• _Record set_:
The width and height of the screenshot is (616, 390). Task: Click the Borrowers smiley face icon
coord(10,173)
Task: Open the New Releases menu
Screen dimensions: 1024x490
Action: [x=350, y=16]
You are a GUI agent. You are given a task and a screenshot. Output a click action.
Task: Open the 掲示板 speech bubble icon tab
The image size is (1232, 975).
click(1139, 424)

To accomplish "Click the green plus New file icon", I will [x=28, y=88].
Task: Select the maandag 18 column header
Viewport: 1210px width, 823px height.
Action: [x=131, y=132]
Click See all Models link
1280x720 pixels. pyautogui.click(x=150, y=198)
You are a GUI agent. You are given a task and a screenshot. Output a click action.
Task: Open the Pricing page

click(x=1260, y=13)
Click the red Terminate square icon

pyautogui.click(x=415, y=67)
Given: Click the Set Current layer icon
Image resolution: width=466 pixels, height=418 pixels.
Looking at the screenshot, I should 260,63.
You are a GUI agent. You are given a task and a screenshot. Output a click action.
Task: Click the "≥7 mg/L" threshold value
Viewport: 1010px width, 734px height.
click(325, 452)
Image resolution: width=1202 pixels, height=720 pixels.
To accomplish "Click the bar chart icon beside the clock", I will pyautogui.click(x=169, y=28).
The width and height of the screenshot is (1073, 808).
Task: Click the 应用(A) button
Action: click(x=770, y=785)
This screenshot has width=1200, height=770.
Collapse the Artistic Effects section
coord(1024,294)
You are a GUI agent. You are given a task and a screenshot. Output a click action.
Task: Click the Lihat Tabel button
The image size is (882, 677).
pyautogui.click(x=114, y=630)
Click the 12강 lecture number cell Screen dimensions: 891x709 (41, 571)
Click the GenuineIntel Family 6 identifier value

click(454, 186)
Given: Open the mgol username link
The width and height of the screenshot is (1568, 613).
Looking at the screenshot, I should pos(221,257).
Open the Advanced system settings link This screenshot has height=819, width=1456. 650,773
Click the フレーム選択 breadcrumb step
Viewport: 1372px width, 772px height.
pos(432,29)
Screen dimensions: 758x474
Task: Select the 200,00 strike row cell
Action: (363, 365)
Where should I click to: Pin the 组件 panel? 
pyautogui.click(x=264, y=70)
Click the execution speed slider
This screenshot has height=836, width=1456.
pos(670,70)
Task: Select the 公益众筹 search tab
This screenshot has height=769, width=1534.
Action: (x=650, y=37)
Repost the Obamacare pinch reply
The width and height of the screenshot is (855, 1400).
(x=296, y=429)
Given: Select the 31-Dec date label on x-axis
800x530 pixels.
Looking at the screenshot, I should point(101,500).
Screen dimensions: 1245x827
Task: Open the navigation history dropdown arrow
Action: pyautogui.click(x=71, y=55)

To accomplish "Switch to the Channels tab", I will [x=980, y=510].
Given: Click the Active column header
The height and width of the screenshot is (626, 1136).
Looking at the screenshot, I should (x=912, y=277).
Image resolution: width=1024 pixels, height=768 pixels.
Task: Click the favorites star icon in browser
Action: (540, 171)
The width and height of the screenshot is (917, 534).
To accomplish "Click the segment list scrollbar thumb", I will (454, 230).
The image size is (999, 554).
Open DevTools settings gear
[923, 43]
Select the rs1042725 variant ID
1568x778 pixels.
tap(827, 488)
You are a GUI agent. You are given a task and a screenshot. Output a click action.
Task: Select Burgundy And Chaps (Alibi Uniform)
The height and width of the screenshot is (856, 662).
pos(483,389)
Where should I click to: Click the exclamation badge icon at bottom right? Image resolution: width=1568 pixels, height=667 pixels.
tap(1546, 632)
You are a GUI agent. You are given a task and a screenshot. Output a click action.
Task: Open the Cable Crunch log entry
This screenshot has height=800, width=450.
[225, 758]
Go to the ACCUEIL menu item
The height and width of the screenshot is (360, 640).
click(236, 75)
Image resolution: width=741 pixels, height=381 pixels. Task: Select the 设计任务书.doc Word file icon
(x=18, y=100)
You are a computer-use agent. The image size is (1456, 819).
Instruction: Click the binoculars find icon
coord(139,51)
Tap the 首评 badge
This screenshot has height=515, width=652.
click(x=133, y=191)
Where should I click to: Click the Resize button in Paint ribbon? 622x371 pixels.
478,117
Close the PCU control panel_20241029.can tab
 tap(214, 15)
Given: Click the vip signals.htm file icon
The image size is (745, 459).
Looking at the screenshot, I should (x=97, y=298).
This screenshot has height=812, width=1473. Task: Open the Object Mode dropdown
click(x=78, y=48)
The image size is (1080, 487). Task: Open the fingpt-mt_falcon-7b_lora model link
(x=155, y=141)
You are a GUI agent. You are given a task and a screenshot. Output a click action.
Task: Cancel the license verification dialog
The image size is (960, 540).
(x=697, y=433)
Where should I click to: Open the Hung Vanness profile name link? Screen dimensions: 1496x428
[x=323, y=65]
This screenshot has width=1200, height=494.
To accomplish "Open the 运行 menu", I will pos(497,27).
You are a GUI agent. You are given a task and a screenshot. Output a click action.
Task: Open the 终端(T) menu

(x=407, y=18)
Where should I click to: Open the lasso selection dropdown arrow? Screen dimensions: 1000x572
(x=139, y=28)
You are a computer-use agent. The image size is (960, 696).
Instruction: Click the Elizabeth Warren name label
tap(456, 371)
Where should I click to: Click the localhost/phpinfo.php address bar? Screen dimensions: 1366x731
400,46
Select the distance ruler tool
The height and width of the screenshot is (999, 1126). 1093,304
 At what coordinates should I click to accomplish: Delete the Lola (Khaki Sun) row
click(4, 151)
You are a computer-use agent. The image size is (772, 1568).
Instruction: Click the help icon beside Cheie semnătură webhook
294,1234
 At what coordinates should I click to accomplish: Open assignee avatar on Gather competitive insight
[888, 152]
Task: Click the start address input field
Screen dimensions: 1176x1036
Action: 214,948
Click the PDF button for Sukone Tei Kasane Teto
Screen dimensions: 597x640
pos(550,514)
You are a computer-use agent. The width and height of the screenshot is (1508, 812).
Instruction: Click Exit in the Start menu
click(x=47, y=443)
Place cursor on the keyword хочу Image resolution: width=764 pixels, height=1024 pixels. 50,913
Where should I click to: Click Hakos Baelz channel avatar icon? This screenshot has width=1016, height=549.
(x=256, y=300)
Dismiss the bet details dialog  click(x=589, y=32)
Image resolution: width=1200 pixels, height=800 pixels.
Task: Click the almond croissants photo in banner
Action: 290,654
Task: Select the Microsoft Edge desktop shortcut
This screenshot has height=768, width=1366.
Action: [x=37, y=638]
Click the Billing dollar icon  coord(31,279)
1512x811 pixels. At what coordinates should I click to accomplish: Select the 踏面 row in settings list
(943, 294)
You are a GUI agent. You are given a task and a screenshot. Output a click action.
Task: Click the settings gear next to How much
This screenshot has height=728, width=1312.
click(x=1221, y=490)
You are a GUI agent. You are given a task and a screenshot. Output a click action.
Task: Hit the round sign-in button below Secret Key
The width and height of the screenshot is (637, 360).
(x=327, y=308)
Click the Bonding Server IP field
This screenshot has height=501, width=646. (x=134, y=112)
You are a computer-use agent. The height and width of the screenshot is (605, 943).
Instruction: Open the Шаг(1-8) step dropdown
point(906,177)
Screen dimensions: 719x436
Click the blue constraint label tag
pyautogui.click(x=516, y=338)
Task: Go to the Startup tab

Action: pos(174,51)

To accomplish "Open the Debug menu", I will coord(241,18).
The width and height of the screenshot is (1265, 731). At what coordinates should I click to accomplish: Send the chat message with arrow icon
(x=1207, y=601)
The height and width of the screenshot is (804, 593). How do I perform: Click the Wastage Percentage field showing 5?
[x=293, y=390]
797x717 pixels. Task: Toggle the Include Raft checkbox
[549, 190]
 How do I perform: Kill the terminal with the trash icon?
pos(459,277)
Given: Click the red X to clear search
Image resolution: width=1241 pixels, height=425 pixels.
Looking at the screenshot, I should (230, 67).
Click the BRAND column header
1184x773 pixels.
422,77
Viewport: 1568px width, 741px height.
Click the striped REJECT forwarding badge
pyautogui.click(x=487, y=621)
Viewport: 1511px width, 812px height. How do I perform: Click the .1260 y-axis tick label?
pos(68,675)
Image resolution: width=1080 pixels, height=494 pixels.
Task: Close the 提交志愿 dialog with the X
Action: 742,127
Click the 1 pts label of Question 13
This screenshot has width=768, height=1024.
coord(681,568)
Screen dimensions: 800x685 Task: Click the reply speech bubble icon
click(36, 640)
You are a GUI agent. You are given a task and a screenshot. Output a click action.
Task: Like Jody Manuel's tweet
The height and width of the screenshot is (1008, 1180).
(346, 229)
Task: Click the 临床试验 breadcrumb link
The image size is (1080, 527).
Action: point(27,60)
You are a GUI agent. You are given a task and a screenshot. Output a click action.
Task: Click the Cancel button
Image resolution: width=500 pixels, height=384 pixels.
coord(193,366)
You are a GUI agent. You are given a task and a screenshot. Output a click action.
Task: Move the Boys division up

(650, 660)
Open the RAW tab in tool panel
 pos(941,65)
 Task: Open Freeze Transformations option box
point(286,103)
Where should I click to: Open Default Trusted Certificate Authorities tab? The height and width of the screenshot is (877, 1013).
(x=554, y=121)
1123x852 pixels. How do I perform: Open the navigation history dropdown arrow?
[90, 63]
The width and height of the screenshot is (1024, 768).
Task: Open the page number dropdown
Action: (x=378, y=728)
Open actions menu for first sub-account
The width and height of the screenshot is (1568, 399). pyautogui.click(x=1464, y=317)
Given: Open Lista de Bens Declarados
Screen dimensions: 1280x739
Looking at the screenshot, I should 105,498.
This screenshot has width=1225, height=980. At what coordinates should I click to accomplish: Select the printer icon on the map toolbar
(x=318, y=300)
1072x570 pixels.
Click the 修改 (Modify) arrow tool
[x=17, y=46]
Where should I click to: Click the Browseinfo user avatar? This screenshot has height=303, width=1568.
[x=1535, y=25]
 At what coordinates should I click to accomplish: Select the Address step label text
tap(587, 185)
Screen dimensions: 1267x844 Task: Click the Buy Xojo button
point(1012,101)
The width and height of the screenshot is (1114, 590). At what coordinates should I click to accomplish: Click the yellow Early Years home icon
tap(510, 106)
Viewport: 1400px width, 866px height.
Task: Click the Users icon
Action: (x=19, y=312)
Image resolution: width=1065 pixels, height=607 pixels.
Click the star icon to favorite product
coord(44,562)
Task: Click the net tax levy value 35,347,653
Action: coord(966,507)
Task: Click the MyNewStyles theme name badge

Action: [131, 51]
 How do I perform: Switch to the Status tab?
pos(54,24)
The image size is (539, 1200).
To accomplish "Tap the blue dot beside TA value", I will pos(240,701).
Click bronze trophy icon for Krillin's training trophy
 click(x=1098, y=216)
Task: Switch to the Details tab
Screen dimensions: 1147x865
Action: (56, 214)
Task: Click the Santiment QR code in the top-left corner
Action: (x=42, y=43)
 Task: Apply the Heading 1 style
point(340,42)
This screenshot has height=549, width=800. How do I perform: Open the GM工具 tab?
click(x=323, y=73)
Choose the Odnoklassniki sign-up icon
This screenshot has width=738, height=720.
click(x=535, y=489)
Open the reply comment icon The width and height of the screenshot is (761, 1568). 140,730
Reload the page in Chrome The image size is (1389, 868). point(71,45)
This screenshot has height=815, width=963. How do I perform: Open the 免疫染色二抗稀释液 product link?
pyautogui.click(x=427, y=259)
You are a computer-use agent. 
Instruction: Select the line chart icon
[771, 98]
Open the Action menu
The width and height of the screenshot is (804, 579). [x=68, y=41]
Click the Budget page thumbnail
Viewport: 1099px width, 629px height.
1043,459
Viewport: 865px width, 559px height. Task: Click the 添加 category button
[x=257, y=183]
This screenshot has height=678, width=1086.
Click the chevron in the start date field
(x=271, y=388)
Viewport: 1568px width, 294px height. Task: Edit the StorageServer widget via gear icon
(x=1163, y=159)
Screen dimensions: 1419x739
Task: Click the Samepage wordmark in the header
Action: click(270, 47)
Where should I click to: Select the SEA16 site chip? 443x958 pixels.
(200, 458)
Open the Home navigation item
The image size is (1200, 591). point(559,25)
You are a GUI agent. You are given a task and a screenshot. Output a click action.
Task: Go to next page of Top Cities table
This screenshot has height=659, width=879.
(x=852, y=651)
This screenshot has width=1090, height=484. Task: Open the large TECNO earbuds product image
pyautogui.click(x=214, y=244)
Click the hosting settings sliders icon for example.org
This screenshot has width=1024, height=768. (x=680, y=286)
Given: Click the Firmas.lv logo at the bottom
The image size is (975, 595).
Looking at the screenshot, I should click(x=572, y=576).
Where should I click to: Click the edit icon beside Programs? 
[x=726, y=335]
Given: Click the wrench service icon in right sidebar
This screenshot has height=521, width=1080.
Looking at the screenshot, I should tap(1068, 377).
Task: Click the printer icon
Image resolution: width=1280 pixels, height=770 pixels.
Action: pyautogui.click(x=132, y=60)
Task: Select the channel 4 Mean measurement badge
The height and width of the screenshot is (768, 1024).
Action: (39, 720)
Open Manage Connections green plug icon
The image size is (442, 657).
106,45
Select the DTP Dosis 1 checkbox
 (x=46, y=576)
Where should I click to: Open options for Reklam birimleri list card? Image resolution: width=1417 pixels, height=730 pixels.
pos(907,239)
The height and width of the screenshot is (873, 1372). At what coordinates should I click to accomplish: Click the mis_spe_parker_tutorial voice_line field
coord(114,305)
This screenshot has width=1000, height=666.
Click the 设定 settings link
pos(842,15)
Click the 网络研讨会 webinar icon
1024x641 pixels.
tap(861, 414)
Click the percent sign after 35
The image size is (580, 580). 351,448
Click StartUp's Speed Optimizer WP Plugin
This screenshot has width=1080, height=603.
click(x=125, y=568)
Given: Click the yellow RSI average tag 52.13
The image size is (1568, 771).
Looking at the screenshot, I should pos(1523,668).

• _Exercise_: Give only the count of lines in the listing that contain the string "computer".

• _Answer section_: 6